**WHAT YOU SHOULD DO**
Your copy should contain exactly the lines from the one that holds "The image size is (1083, 871)." through the end of the material, reproduced as written, with no pictures.

:: AVAILABLE DATA ::

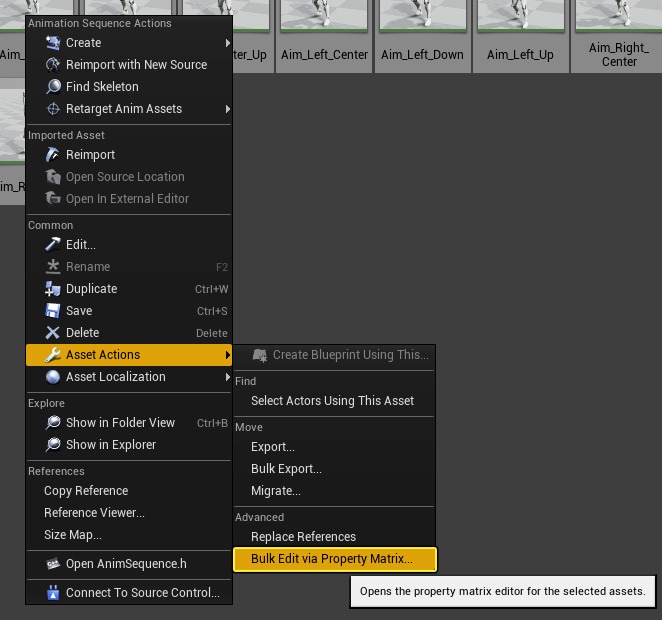The image size is (662, 620).
Task: Open Reference Viewer from References section
Action: coord(94,513)
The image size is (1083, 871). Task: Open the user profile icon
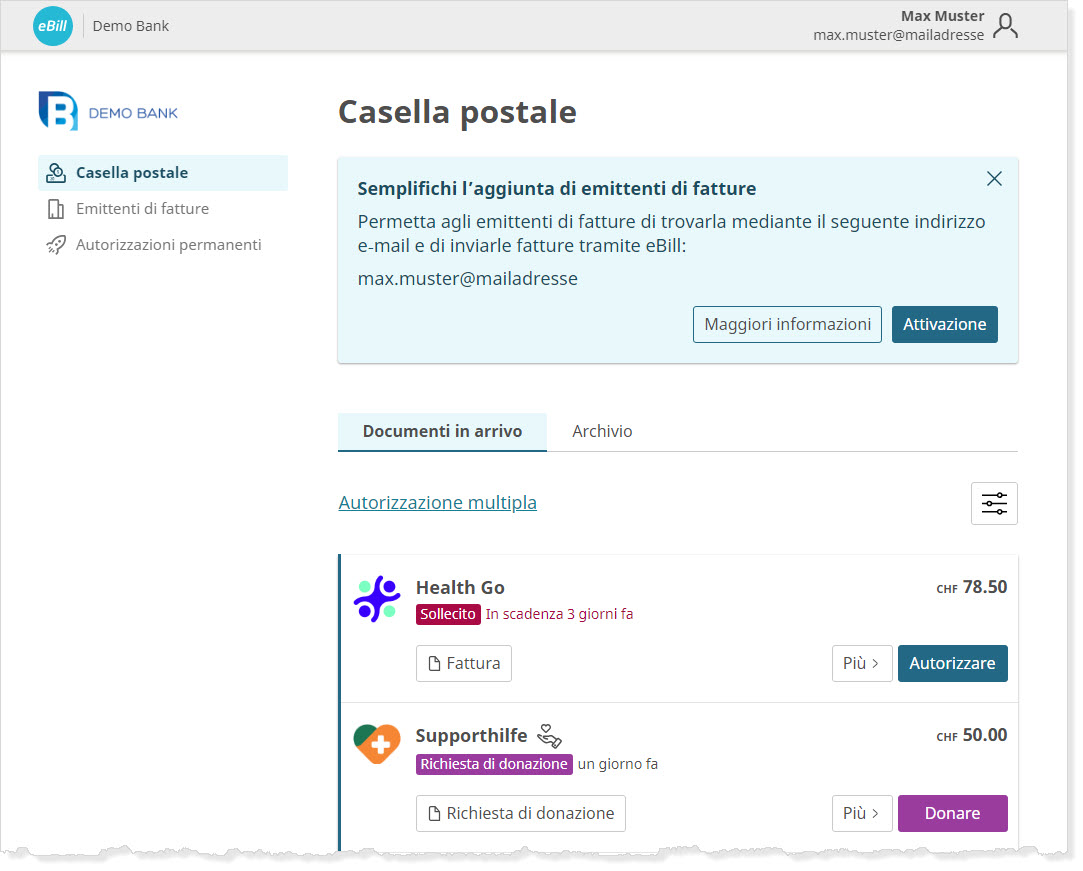point(1005,26)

:::

**ANSWER FOR THIS EXERCISE**
The image size is (1083, 871). Task: Open the user profile icon
point(1005,26)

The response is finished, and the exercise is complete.